パンデミック後の新世界を作るために (foussin’s blog)

(『見捨てられた世代』からの提言)

33.Eテレは、日本の地上波で「本物の民主主義・立憲主義」を発信する最後の砦だ

 「Eテレを売却してNHK受信料を値下げしてはどうか」という提案が、どこからか出ているらしい。Eテレはネット配信で充分だろ? ということらしいが、自分はその意見には大反対だ。

 NHKは企業名を出さないことでスポンサ-依存や宣伝効果から一定の距離を置き、公平性維持に努めている。が、それでも視聴率は気にするので、大衆(試聴者)には逆らえない弱点を持っている。NHK総合では、その弱点が露骨に見えてしまっている。
 ほとんどのマスメディアは大衆には逆らえず、大衆を批判することはタブ-になってしまっている。そんな中、唯一大衆を批判したり説教できる立場にあるのがEテレだ。その根拠となるのが「教育放送」だ。

教育に忖度があってはならないからだ。相手が誰であっても、叱る時は叱るのが教育である。

 そして「本物の民主主義・立憲主義」を発信している放送局も、地上波ではEテレだけである。2020年に放送された「ETV特集」は、パンデミックや民主主義関連に踏み込み、見応えのある番組が多かった。
 Eテレは、地上波で唯一の独自性を持っているのだ。多数派の意見や「損得感情」に流された結果、その独自性が失われてしまったら、国民が「正しい民主主義」を知る機会が、さらに減ってしまうのではと懸念している。
 そうなると、世の中は権力者にとって都合の良い情報ばかりで覆い尽くされてしまうだろう(ネットのように)。権力者にとって資本主義・全体主義社会主義ポピュリズムなどは都合がいい思想だ。それらは大衆を単純な価値観へ誘導し、管理するのに便利な思想だからだ。

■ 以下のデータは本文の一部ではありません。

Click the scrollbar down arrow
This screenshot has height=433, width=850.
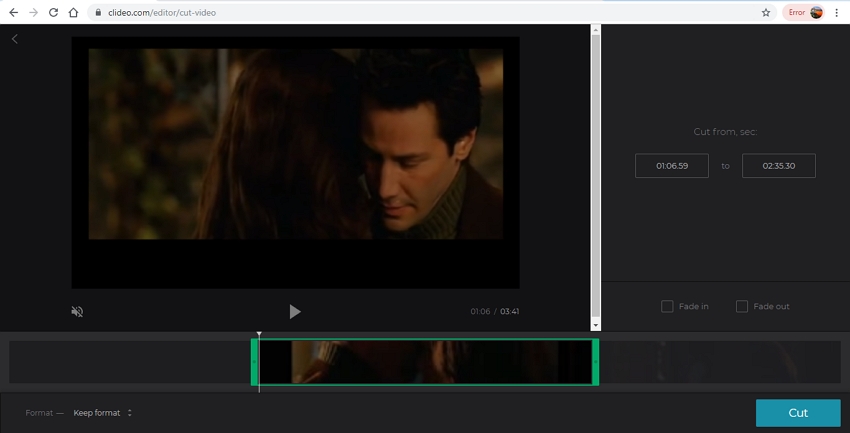coord(596,325)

 教育放送には、世代間の教育格差是正の使命もある。今と昔では、教育内容もかなり違っている。「昔の常識が今や非常識」という実例もたくさんある。高齢者に「昔の価値観」のまま勝手に行動されると、かえって迷惑な場合も多いだろう。例え相手が年配者であっても、教育に忖度は無用である。
 むしろ大人の方が、教育的指導を素直に受け入れてこそ、本来の「忖度」の意味に合致する。忖度とは「他人の気持ちをおしはかる(推測する・心を読む)」という意味だ。某政治家は「他人=特定の人間を指している」と勘違いしたようだ。
 本来の「忖度」の概念には、特定の人間を依怙贔屓する意図は含んでおらず、必ずしもマイナス・イメ-ジの言葉ではないのだ。なので、自分が過保護な親代わりになって「相手を甘やかす」という意味で使うのは、本来は間違った用法である。

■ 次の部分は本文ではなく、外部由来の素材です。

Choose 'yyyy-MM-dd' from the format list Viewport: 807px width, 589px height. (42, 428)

 ただ、言葉は「生き物」であり、時代と共に変化していくものでもある。我々は、忖度という言葉に「新たな意味」が追加された時代に立ち合えたのかもしれない・・・。
 Eテレが「地上波」で存続する意義は大きい。経済格差・世代格差などに左右されず、なるべく多くの国民が試聴できるのが地上波放送の利点だ。地上波放送なら、高齢者でも簡単に試聴できる。という訳で、自分は「Eテレの地上波撤退」に断固反対する。